TASK DESCRIPTION: Each line of the material below is to be checked for "target"; the number of matching lines is the only output expected.

EXCERPTED DATA:

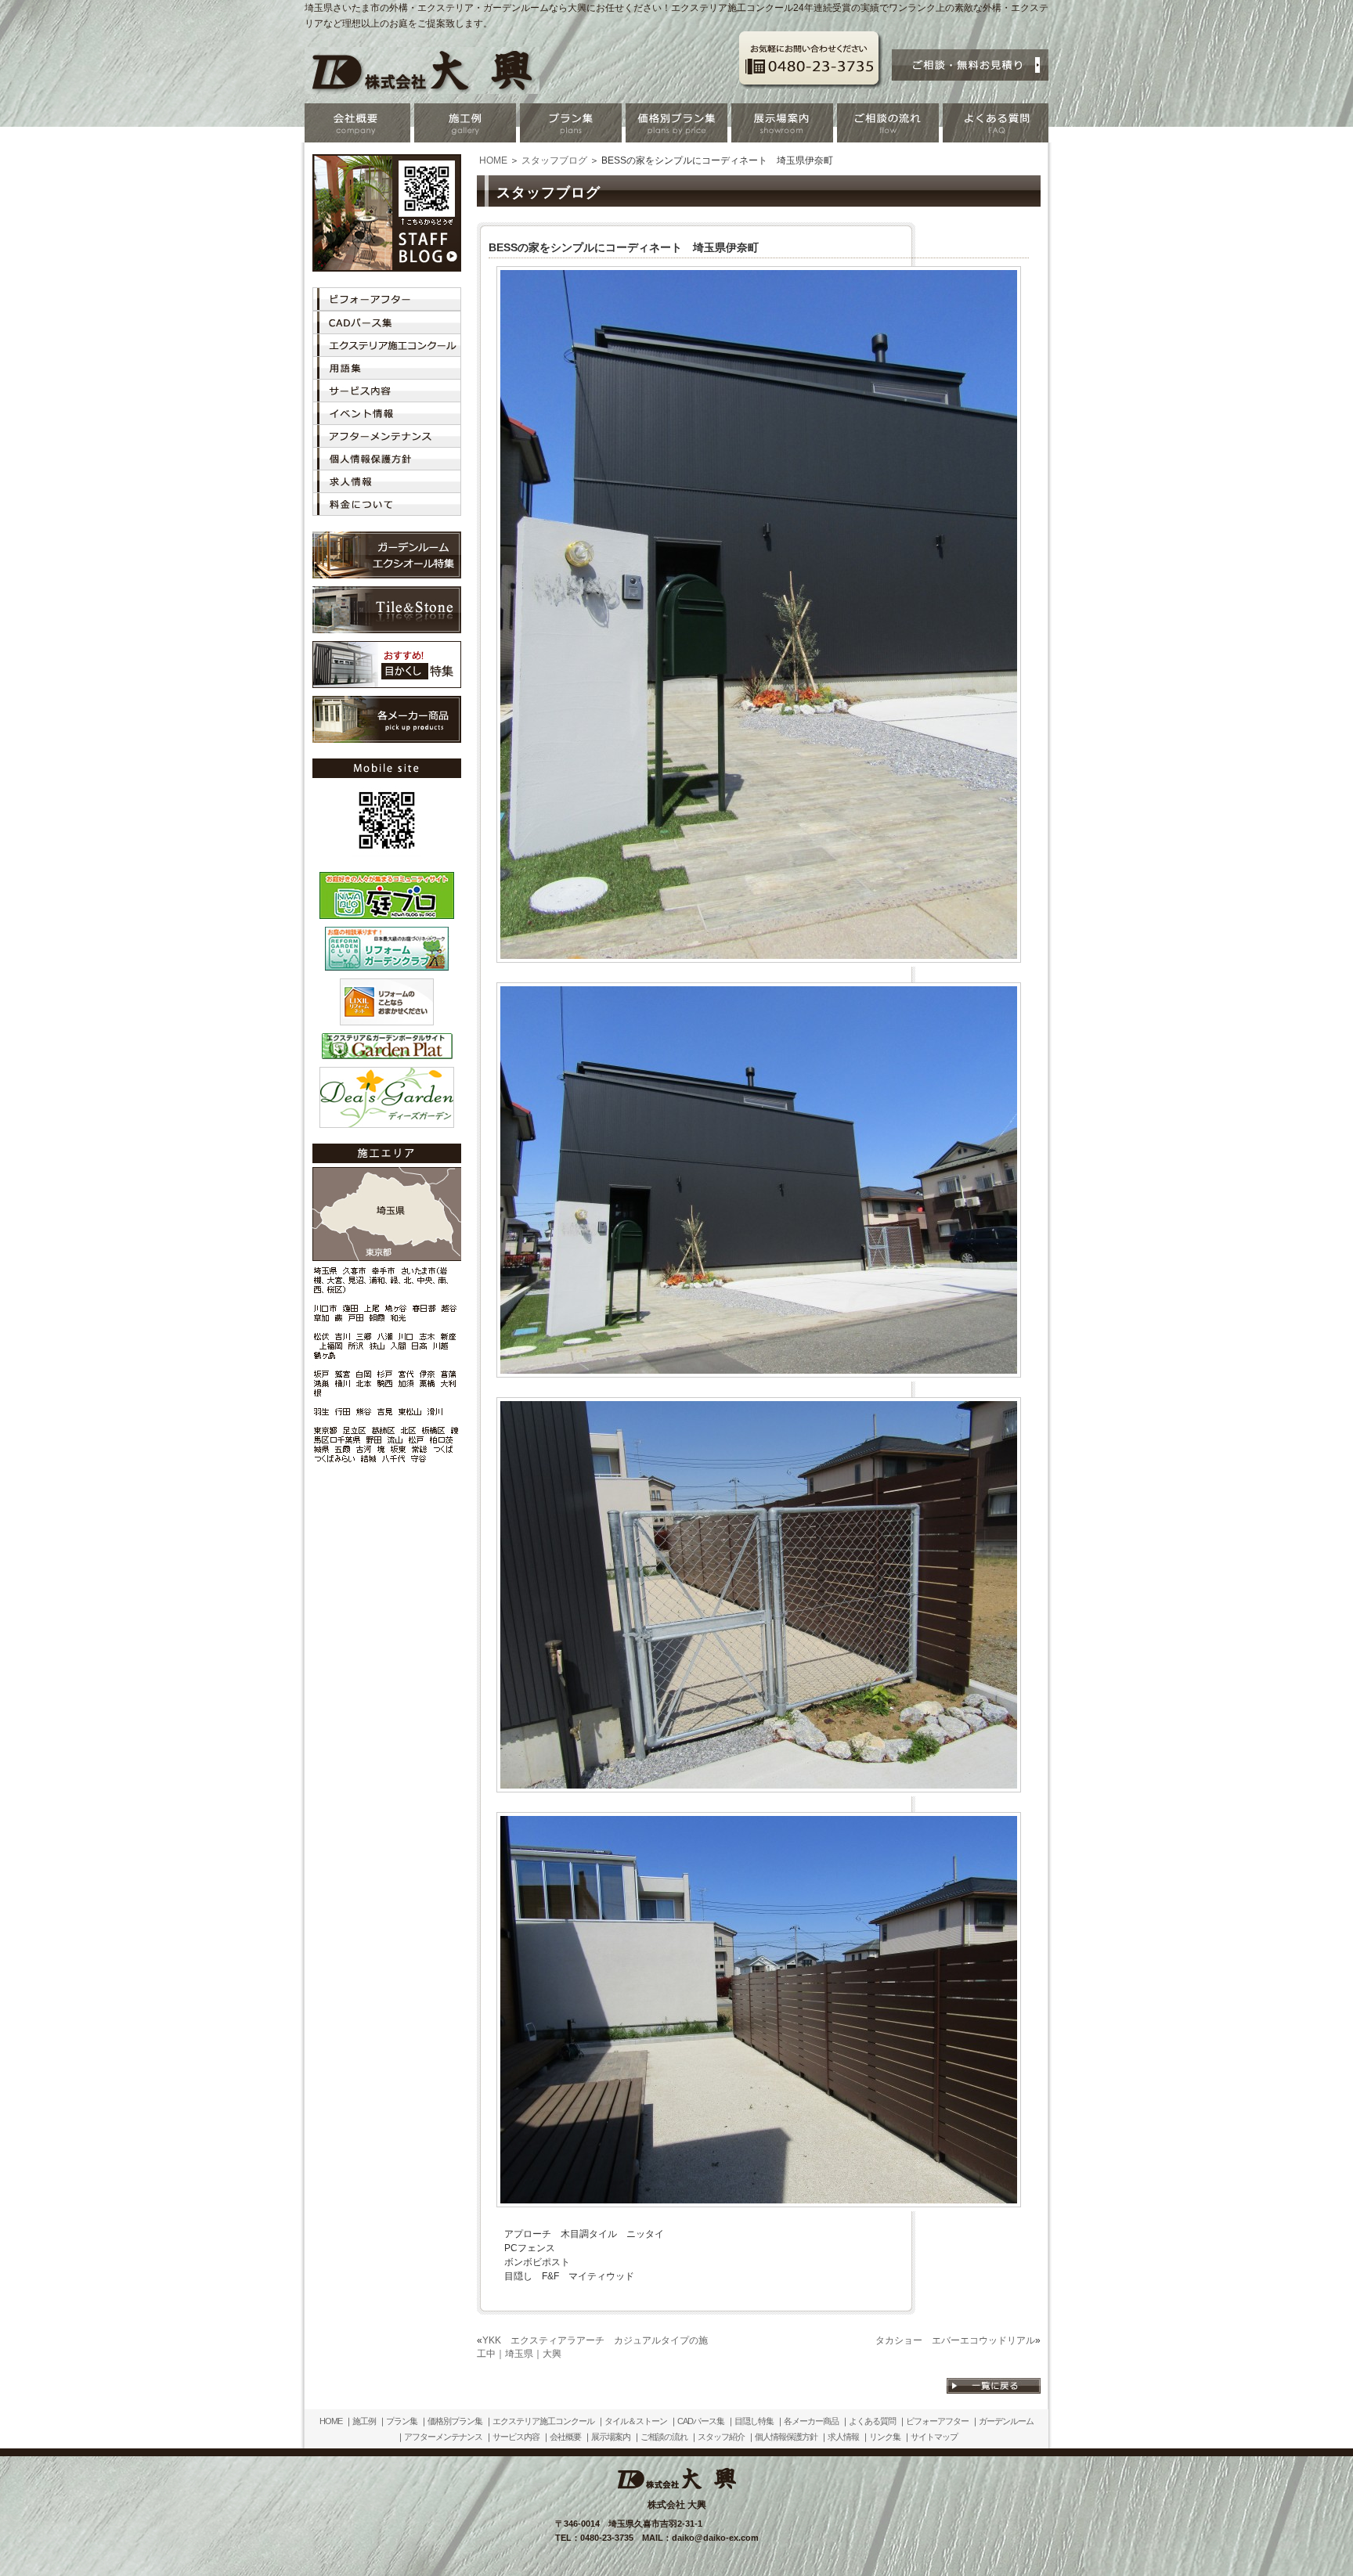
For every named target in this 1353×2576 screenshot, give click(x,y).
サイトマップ (934, 2436)
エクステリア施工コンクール (543, 2421)
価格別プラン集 (455, 2421)
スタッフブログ (554, 160)
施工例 (364, 2421)
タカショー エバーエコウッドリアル (955, 2340)
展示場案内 (610, 2436)
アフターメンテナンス (443, 2436)
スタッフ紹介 (721, 2436)
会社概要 (565, 2436)
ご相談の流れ (663, 2436)
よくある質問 (872, 2421)
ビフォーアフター (937, 2421)
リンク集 (884, 2436)
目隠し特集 (754, 2421)
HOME (493, 160)
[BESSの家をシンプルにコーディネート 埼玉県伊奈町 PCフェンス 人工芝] (758, 957)
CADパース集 (700, 2421)
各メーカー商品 (811, 2421)
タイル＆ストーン (635, 2421)
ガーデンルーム (1006, 2421)
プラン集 (401, 2421)
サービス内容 (515, 2436)
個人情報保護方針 (786, 2436)
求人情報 (843, 2436)
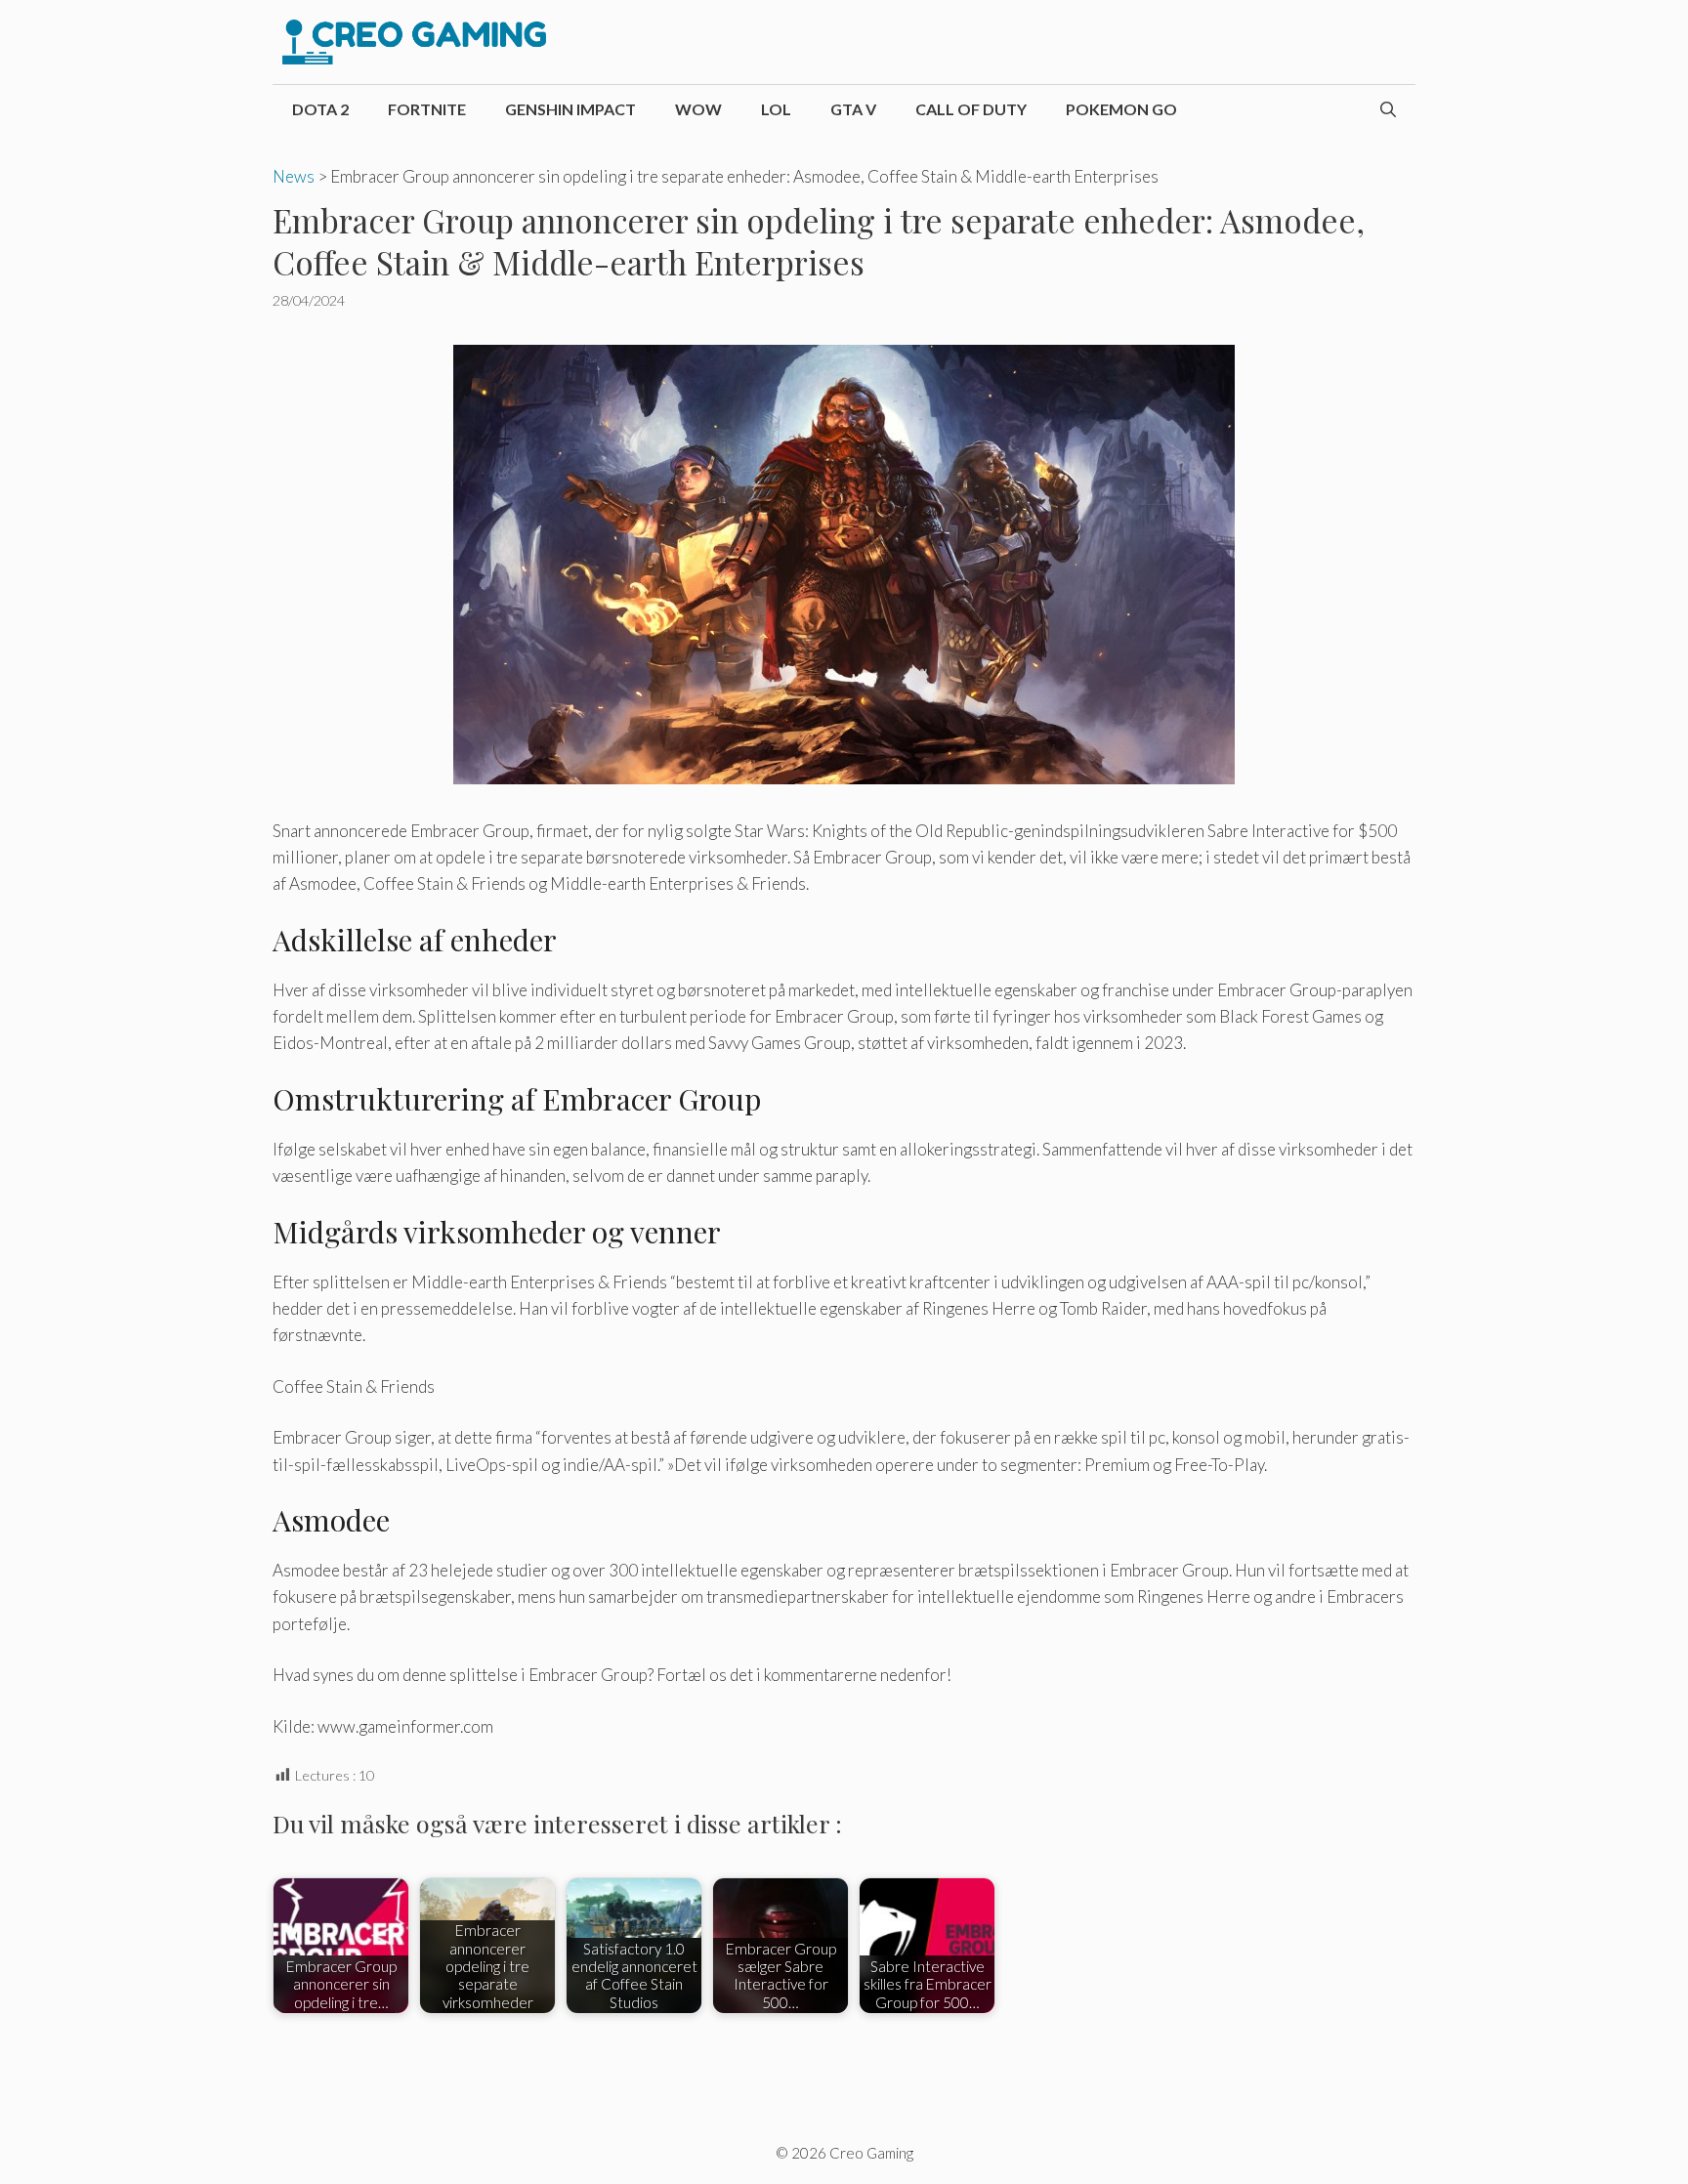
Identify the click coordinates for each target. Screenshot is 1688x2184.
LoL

ANSWER BOX: 2